Потирая бок, онемевший от лежания на полу, Шмулик потянулся. Прочие ученики из тех, кто ночевал в ешиботе, собирали свои постели — такие же, как у Мамзера: тощая подстилка, книга или тряпье вместо подушки, а одеяла летом, слава Богу, не нужно. Лица у ешиботников были мятые, заспанные — совсем не такие, какими станут после умывания.
За все пятнадцать лет жизни Шмулику довелось спать в настоящей кровати всего трижды: два раза, когда болел, и еще один раз в канун бар-мицвы, а то все на полу или с тремя-четырьмя соседями, а это, скажу я вам, еще хуже, чем на полу, поэтому не в счет. Так было и в житомирском хедере, и потом в тамошнем же ешиботе, а теперь здесь, в светлом городе Ерушалаиме, да пребудет он вовеки.

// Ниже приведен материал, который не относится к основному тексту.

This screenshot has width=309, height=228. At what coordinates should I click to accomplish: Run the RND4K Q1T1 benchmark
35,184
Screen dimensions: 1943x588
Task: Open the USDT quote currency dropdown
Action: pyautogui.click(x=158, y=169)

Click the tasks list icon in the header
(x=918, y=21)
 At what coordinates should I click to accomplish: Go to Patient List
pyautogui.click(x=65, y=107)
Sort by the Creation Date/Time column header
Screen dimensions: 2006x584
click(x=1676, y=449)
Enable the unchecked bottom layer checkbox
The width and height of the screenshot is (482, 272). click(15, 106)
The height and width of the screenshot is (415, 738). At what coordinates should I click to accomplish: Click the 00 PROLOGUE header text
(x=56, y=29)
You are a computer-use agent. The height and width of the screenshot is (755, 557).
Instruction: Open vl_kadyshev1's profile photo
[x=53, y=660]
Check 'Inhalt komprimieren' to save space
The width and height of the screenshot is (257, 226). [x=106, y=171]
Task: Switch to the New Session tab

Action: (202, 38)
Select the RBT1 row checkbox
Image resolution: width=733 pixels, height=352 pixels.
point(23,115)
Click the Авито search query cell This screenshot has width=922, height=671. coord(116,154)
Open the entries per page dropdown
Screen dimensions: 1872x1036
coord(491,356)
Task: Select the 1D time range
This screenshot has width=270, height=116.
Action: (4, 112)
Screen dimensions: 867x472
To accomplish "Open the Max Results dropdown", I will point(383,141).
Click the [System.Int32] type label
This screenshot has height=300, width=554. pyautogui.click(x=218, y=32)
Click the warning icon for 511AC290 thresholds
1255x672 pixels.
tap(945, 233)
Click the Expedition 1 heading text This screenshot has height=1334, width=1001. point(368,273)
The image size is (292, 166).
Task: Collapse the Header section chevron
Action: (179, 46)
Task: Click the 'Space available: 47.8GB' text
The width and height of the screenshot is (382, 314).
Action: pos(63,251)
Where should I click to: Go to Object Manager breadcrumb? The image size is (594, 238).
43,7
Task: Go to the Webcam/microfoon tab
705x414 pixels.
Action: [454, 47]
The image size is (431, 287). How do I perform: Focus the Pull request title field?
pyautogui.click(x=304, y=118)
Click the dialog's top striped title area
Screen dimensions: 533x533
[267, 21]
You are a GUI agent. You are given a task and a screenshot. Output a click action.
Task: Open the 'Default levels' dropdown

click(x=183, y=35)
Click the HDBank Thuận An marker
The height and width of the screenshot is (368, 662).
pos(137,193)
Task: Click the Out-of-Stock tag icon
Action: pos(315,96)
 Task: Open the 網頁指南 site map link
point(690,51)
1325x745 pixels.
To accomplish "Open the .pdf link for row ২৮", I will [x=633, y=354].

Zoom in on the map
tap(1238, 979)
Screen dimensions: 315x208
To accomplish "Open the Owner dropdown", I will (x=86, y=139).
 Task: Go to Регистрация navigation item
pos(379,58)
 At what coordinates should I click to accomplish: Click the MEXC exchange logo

А чего вы хотите, если у человека нет ни отца, ни матери, ни даже какой-нибудь паршивой двоюродной тетки? Шмулик явился миру не в родительском доме, как все нормальные дети, а на пороге синагоги, завернутый в кусок простыни. Сначала люди сомневались, может, он и не еврей вовсе — подкинула какая-нибудь бесстыжая шикса, рассудив, что у жидов ребенку будет сытней. Собрались уважаемые люди, судили-рядили, не отдать ли байстрючонка в русский приют, но реб Шепетовкер, пусть будет ему земля пуховой периной, сказал: «Лучше воспитать жидом русского, чем погубить еврейского ребенка, сдав его в гойский приют», и Шмулику сделали обрезание, приложили подкидыша к богоизбранному народу. (Ужас берет, когда подумаешь, что могло сложиться иначе.) Приложить-то приложили, но сунуть чиновнику три рубля никто не расщедрился, чтобы назначил ребенку красивую фамилию: Синайский или Иорданский; не дали даже рубля, чтоб записал попросту каким-нибудь Хайкиным или Ривкиным. Вот чиновник и разозлился. Другие писари тоже, бывало, шутили над неимущими бесфамильцами — запишут Соловейчиком, Персиком или, если нос особенно велик, Носиком, но этот проклятый гой на беду немножко знал идиш и нарек Шмулика хуже некуда, задумал сироте всю жизнь отравить. «Мамзер» — это незаконнорожденный, байстрюк, ублюдок. С такой фамилией ни жениться, ни почтенным раввином стать. Где вы видели девушку, которая захочет стать «мадам Байстрюк»? А «рав Ублюдок» — каково?